Картина «Двадцать дней без войны» начинается кадрами пляжа у Феодосии. Зритель слышит голос Симонова, говорящего от имени своего героя: «Чёрт его знает, почему вспоминается одно, а не другое? Почему, хотя после высадки в Феодосии были и Дон, и Сталинград, и два ранения, а в памяти вдруг снова эта зимняя туманная сырость над морем, это утро перед обратной дорогой на Большую землю, этот солдат с его словами про Гитлера и Паша Рубцов, в этой своей пилотке похожий на пленного офицера...». Я сразу хотел, чтобы в прологе звучал голос Симонова. И он прозвучал. Но мало кто знает, что своим вступлением Симонов снял многие претензии к образу журналиста Рубцова.

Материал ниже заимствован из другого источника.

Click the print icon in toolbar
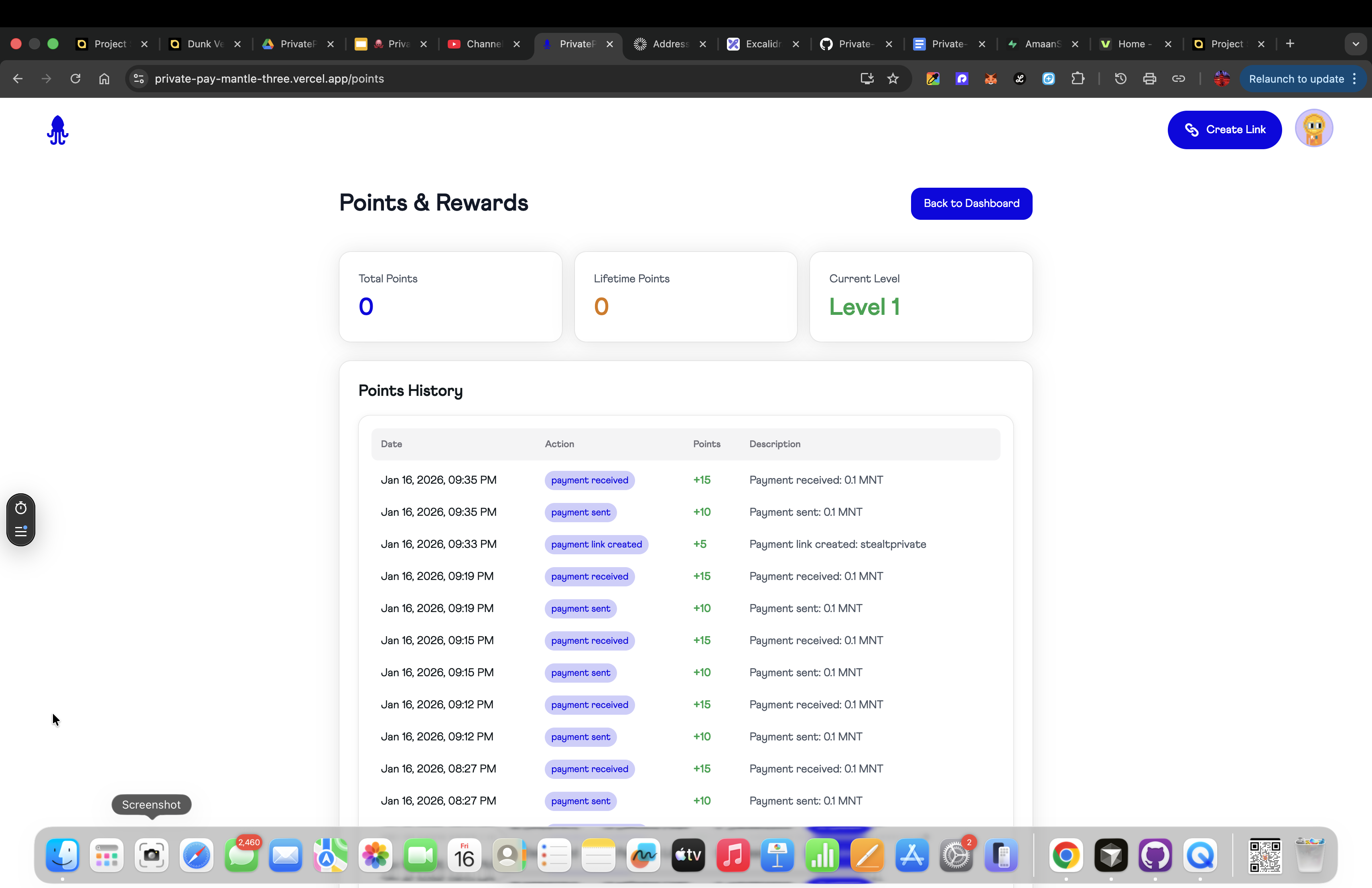1372x888 pixels. point(1149,79)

Своё отношение к фильму Константин Михайлович долго не высказывал. Хотя, как мне говорили, понимал, что картина, во всяком случае, честная. Когда на одном из просмотров кто-то обронил:
— Тяжёлый случай...
Симонов, умевший порой «недослышать», уточнил:
— Картина тяжёлая, но хорошая.
На премьере он нервничал. Потом сказал, что работать со мной не будет:
— За это время я книжку мог написать.
И лишь несколько лет спустя отметил в «Литературной газете», что фильм ему нравится.
Не скажу, что был близко знаком с ним. Был лишь знаком. И встречи проходили по-разному.

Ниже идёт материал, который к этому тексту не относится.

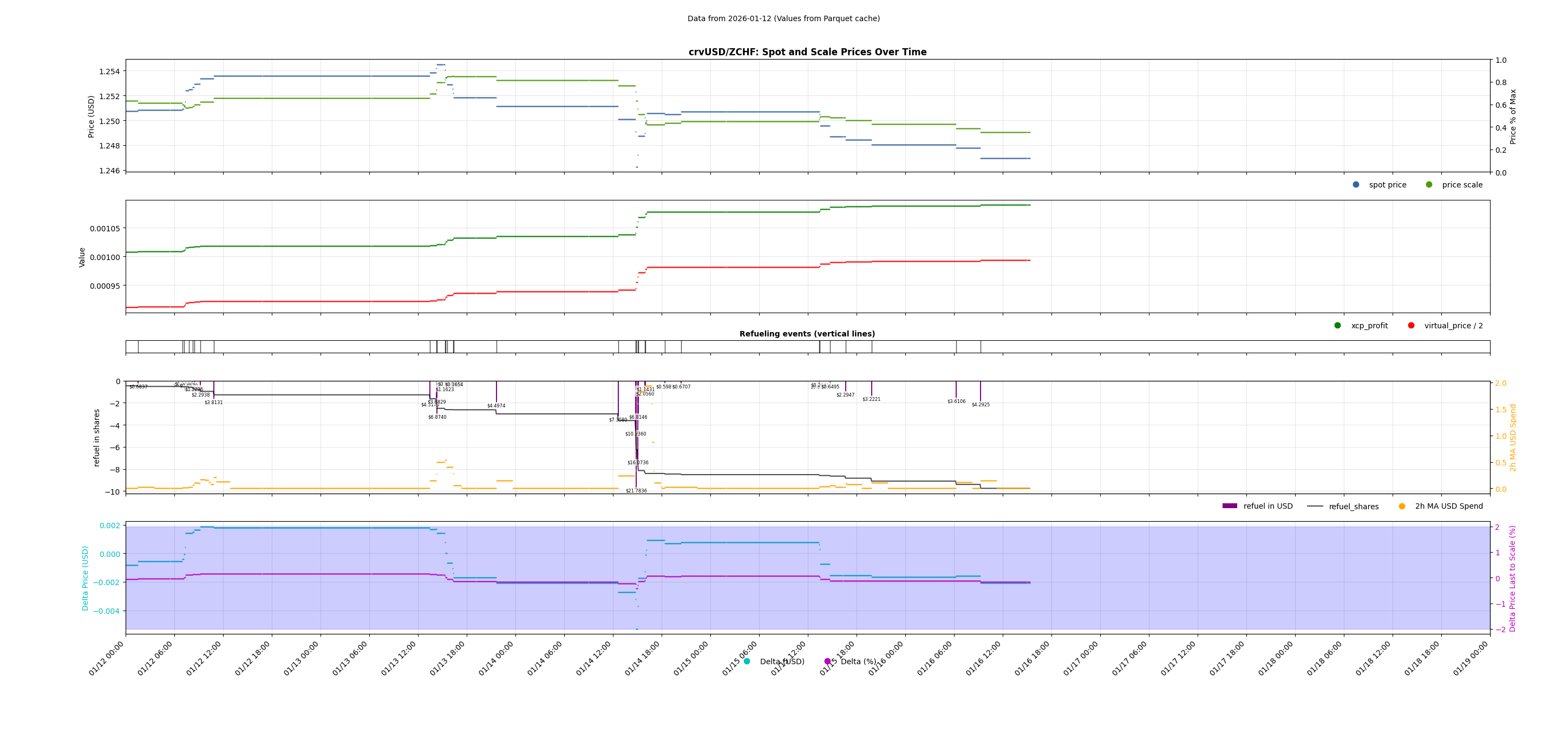Click the green price scale legend marker
The height and width of the screenshot is (746, 1568).
click(1429, 185)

Мой отец, писатель Юрий Герман, и Симонов дружили. Симонов был моложе отца, но почему-то считалось, что он старше. Отец относился к Константину Михайловичу с нежностью, он его любил. Одно время, когда отцу было тяжело, он жил у Симонова. И Константин Михайлович подарил ему «на счастье» серый галстук. У него было такое шутливое поверье. Много лет спустя появился серый галстук и у меня. Тоже «симоновский».
Симонов вообще очень много помогал людям.

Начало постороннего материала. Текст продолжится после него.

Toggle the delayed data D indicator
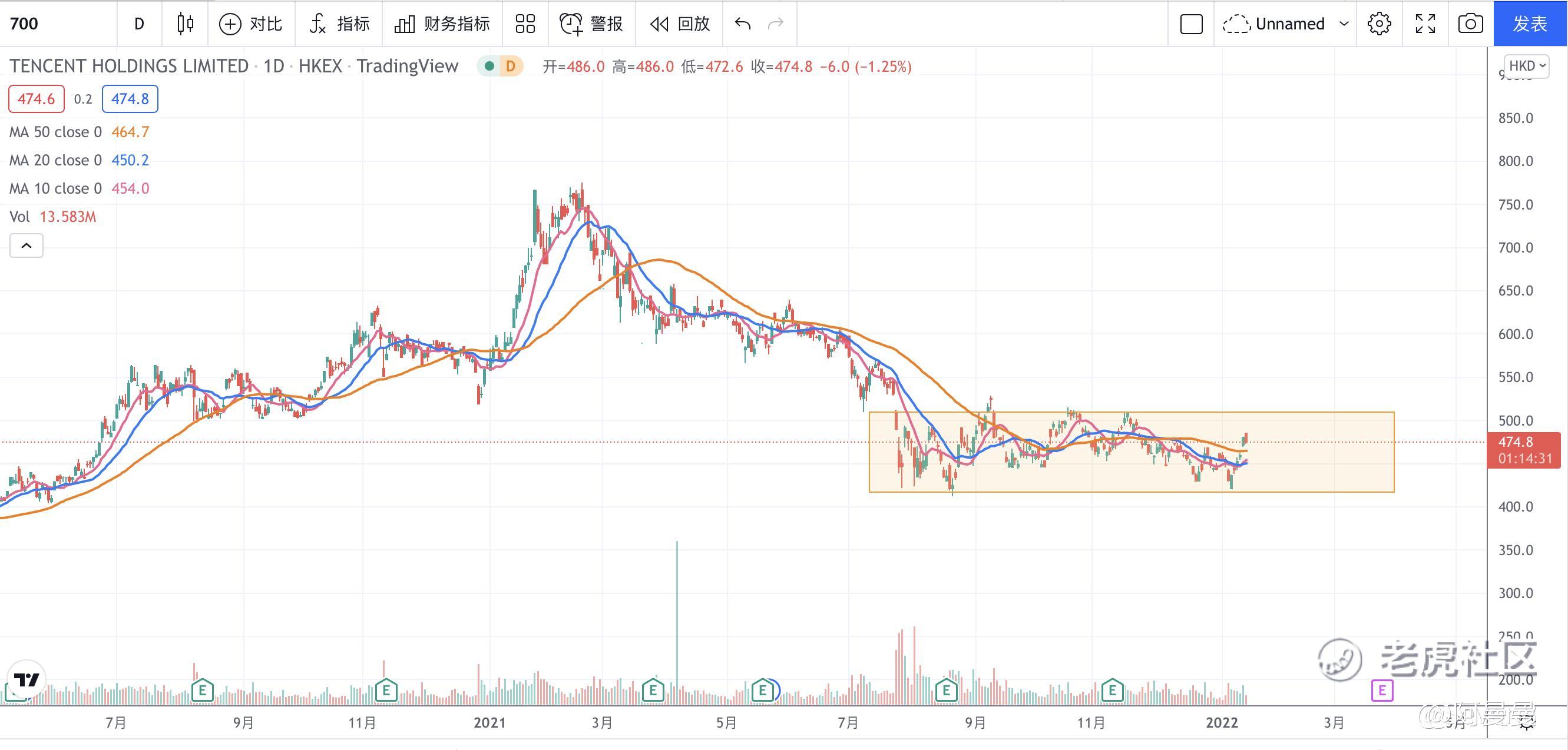The width and height of the screenshot is (1568, 750). click(x=510, y=66)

Помню его уже больного и усталого. Звонит телефон. Симонов берёт трубку, его о чём-то просят, слышу, что речь о ком-то, потерявшем зрение. Сразу начинает записывать. Понимаю: постарается помочь.
Он всегда был там, где трудно. Взять только «хронику» Великой Отечественной: Севастополь, Сталинград, Север...
И после войны. Скольким людям он помог, сколько хороших писателей помог открыть вновь. Вспомним Булгакова, Зощенко...
Константин Михайлович был человеком поразительной энергии. Он успевал всё. Им нельзя было не восхищаться. А лести терпеть не мог. Помню, когда мы отдыхали на юге, произошёл смешной случай. Решили поехать в ресторанчик. Приехали, сели. Подходят официантки и говорят: «Как вы для вашего возраста замечательно выглядите».
Симонов совсем не выглядел для своего возраста замечательно! Он был уже седой и старый человек. Поэтому он разозлился и пошёл на кухню выяснять, почему это он так хорошо выглядит. Выяснив, очень смеялся: о нашем приезде предупредили заранее, официантки взяли энциклопедию и прочитали всё...о режиссёре Рубене Николаевиче Симонове, который был, конечно, значительно старше писателя.
Он обещал больше не работать со мной. Но вдруг предложил:
— Подумаем, что ещё сделать.
Решили снять картину на стыке жанров. Снять солдатскую биографию — создать как бы обобщённый образ всех «Солдатских мемуаров». Фильм о маленьком, действительно очень маленького роста механике-водителе танка, сменившем за войну восемь экипажей. Хотели так и назвать эту картину — «Экипаж». Мы начали работать над сценарием, раскрыли знаменитые папки. Для финала придумали эпизод. Нашему герою врач посоветовал лечиться от заикания — выходить в степь и петь. За годы войны он слышал разные песни от своих товарищей из восьми экипажей. И под эти песни мы хотели пустить кадры Парада Победы. Хронику под фонограммы песен погибших экипажей. Их должен был петь контуженный, мучительно заикающийся человек. Такая была задумка. Но мы не успели...
Константин Михайлович как-то сказал, что умрёт сразу. Упадёт и умрёт — как со сна. Уже больной обещал:
— Я долго болеть не буду. Мы доделаем фильм.
Но случилось иначе. Болел он долго. И всё переживал, что подводит меня. Спросил:
— Что вы хотите поставить?
— Если вы поможете, повесть отца «Лапшин».
Он мне в этом помог. Появился фильм «Мой друг Иван Лапшин».
...Время прошло. Но уже невозможно найти такого автора и такого товарища. Он всех нас сплотил вокруг себя. И вдруг — осиротели. Часто мне снится, что он жив. И такой радостный сон...
Герман А. Постижение добра // Советская культура. 1985. 28 ноября.